The new Progressive Conservative government is dramatically scaling back on infrastructure with a capital budget almost one-third lower than what the previous Liberal government had planned.
There is a smattering of new projects in the spending plan, including new kindergarten-to-grade 8 schools for Moncton and Hanwell, but overall belt-tightening is clear.
The government is postponing several major, high-profile projects, including:
- A new Centennial Building and courthouse complex in Fredericton
- A New New Brunswick Museum in Saint John
- Route 11 upgrades between Cocagne River and Little Bouctouche River between Glenwood and Miramichi
- Planning for a new school in Moncton to replace Bessborough and Hillcrest schools
- The design of a new K-8 school in Campbellton
- Renovations to the Memramcook Institute.
Total spending is $ 600.6 million in 2019-2020, far below the $ 865.5 million the Liberals had forecast for the same year.
Finance Minister Ernie Steeves told the legislature that while a burst of stimulus money and a decade ago stabilized the economy after a global market crash, "we have failed to curtail our infrastructure spending as the economy started to improve."
He called the continued large-scale deficit on infrastructure as a major factor in the near-doubling of our net debt and warned that the debt could grow more quickly if interest rates rise as a result of a downgrade of the province's credit rating.
In education, PCs will spend $ 60.2 million in schools next year, down from the $ 105.8 million of the Liberals budgeted for 2018-19.
That includes a new English-speaking K-8 school for the rural community of Hanwell, outside Fredericton, in the riding of Education Minister Dominic Cardy. The school location has been the subject of a long local lobbying campaign.
Cardy was jeered by opposition MLAs and he told the house that the decision was a sign of the Higgs government taking politics out of school-funding decisions.
The budget Also includes a new francophone K-8 school in Moncton. The previous Liberal government had announced plans for the school to take pressure off two overcrowded schools in the city, École Le Sommet and École Champlain.
On roads and bridges, the Tories will spend $ 321.1 million, a reduction from the $ 458.1 million of the Liberals allocated for this year.
The PC capital budget also includes $ 123.8 million for health-care infrastructure, an increase of $ 99.9 million by the Liberals – but all but $ 32 million of PC total is to continue work on projects already underway.

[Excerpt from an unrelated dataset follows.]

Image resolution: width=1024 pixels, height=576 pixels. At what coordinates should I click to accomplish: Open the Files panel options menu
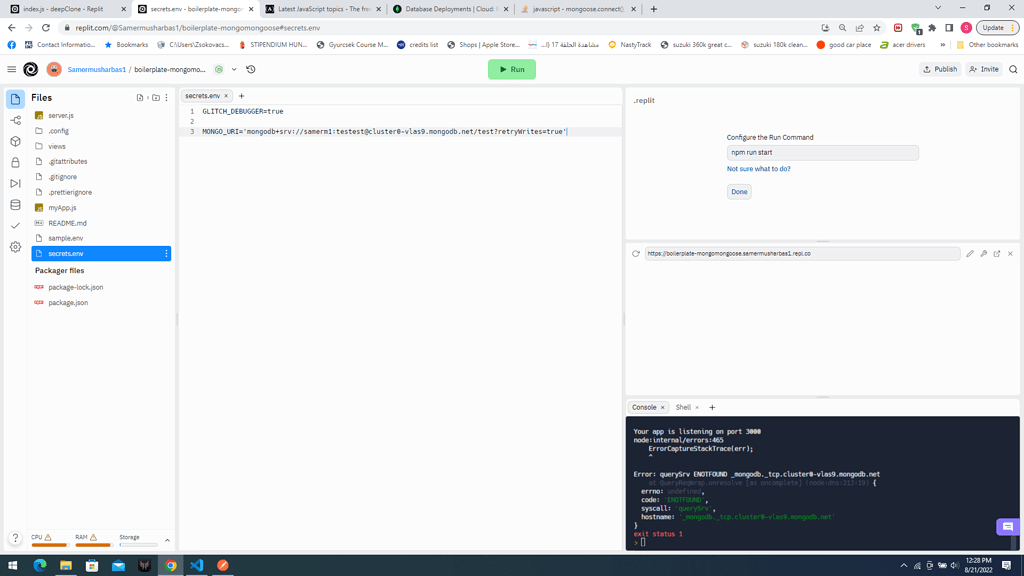167,98

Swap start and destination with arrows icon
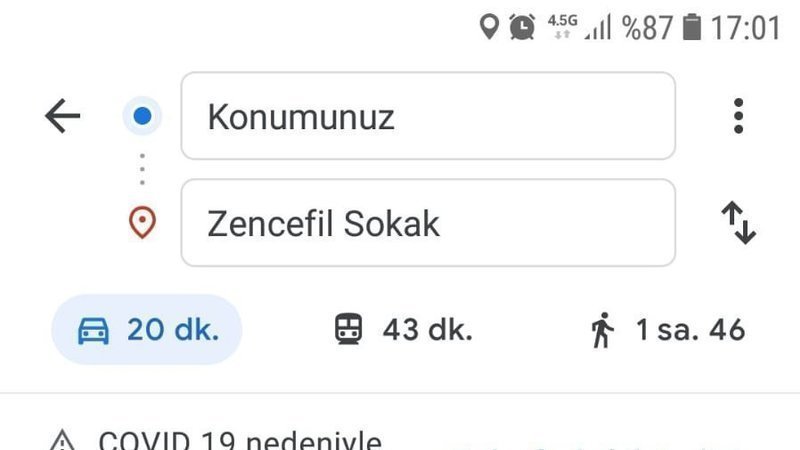coord(738,223)
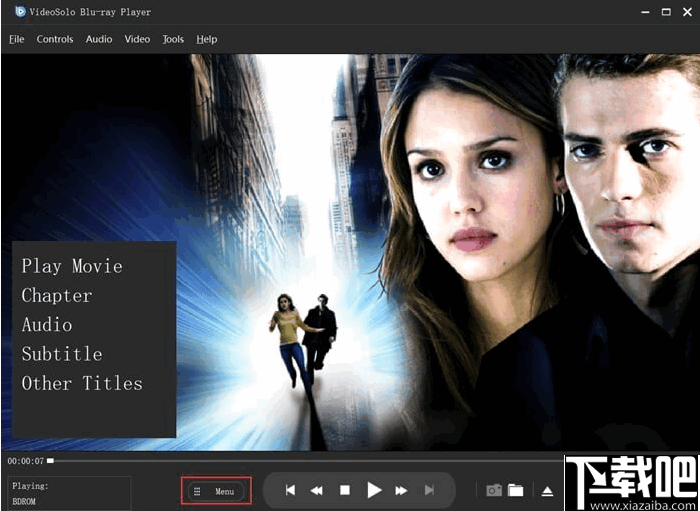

That includes a new maternity and newborn unit at Moncton Hospital, a surgical suite addition at Dr. Georges-L.-Dumont University Hospital Center, additions and renovations at Chaleur and Dr. Everett Chalmers regional hospitals and a mental health care center for young people in Campbellton.
The budget includes a five-year spending plan that projects similar amounts of spending in all areas for fiscal years through 2023-2024.